Referring to FIG. 3, there is illustrated an exploded view of a screwless knob assembly 100a in accordance with another embodiment of the present disclosure. Similar to the embodiment illustrated in FIG. 1, the screwless knob assembly 100a includes the knob member 105, the knob backcover member 110, and a backing board 115a. Also similar to the embodiment illustrated in FIG. 1, the knob member 105 include the handle 106 and the shaft 107. As illustrated in FIG. 3, the screwless knob assembly 100a includes an auditory (noise) generating member 120 (see also FIG. 6). The noise member 120 can be configured to generate any type of noise, such as a clicking noise, as the knob member 105 is rotated in a clockwise or counterclockwise direction while the knob member 105 is secured to the backing board 115a. A guide hole or aperture 122 is disposed in the board 115a to receive a corresponding coupling member 155 that fixes the noise member 120 in relation to the backing board 115a.

Now turning to FIG. 4, there is illustrated a perspective view of one example of the knob member 105 in accordance with one embodiment of the present disclosure. The knob member 105 is shown with the handle 106, the shaft 107 and the recess 108. As illustrated in FIG. 4, the knob member 105 further includes a seat 170 and multiple notches or tabs 175 disposed and spaced around the wall of the seat 170. The tabs 175 extend radially inward towards to the center axis of the shaft 107. The seat 170, the tabs 175 and the shaft 107 are configured to correspond with the noise member 120 to generate noise as the knob member 105 is turned clockwise or counterclockwise. The depth of the seat 170 is chosen to permit the noise member 120 to rest on the seat 170 so that a tab engaging member (to be discussed further herein) is radially aligned with and capable of engaging the one or more tabs 175.

- _Problems_
a: Condense the paragraph of the knob assembly excerpt that begins "Now turning to FIG. 4" into a short bulleted list that keeps its main facts.
b: From the knob assembly excerpt, return the passage starting at "Now turning to" and ending at "more tabs 175.".

- _Data excerpt_
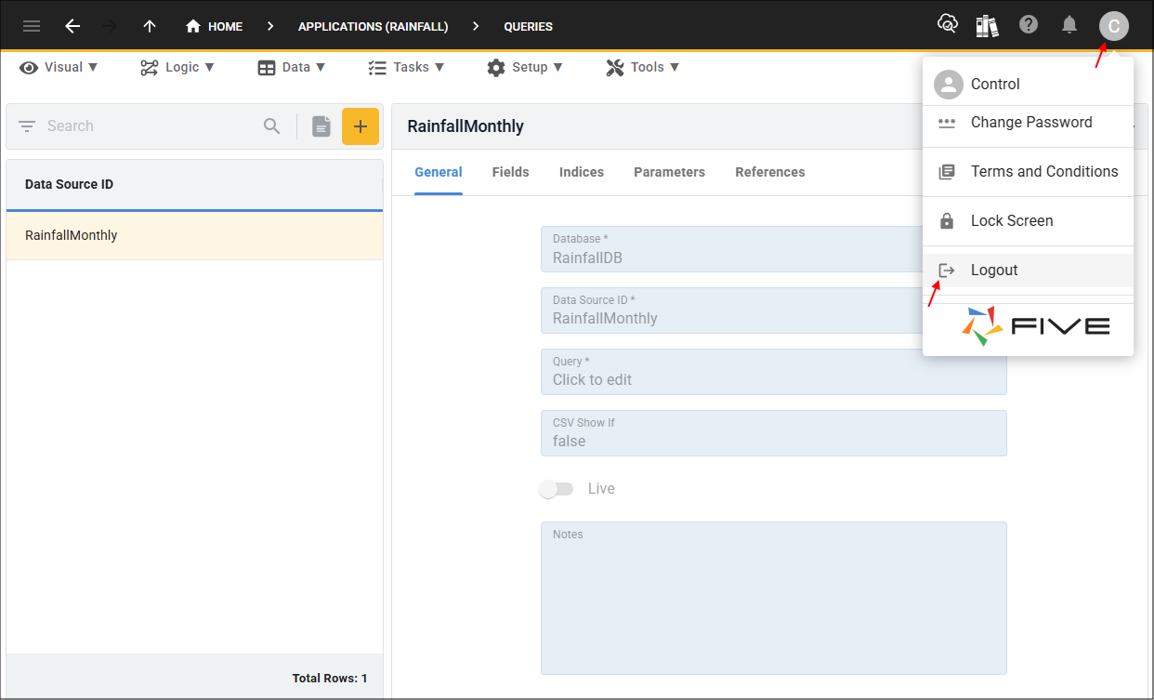Click the Search data sources field
Screen dimensions: 1154x700
pos(149,126)
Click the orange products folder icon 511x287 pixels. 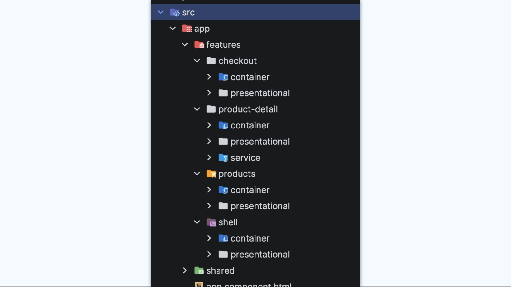[211, 174]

- _Exercise results_
a:
- FIG. 4 gives a perspective view of one example of the knob member 105.
- The knob member 105 has the handle 106, the shaft 107, the recess 108, and a seat 170.
- Multiple notches or tabs 175 are spaced around the wall of the seat 170 and extend radially inward toward the center axis of the shaft 107.
- The seat 170, the tabs 175, and the shaft 107 are configured to correspond with the noise member 120 so that noise is generated when the knob member 105 is turned clockwise or counterclockwise.
- The seat 170 is deep enough for the noise member 120 to rest on it, so that a tab engaging member is radially aligned with the tabs 175 and can engage them.

b:
Now turning to FIG. 4, there is illustrated a perspective view of one example of the knob member 105 in accordance with one embodiment of the present disclosure. The knob member 105 is shown with the handle 106, the shaft 107 and the recess 108. As illustrated in FIG. 4, the knob member 105 further includes a seat 170 and multiple notches or tabs 175 disposed and spaced around the wall of the seat 170. The tabs 175 extend radially inward towards to the center axis of the shaft 107. The seat 170, the tabs 175 and the shaft 107 are configured to correspond with the noise member 120 to generate noise as the knob member 105 is turned clockwise or counterclockwise. The depth of the seat 170 is chosen to permit the noise member 120 to rest on the seat 170 so that a tab engaging member (to be discussed further herein) is radially aligned with and capable of engaging the one or more tabs 175.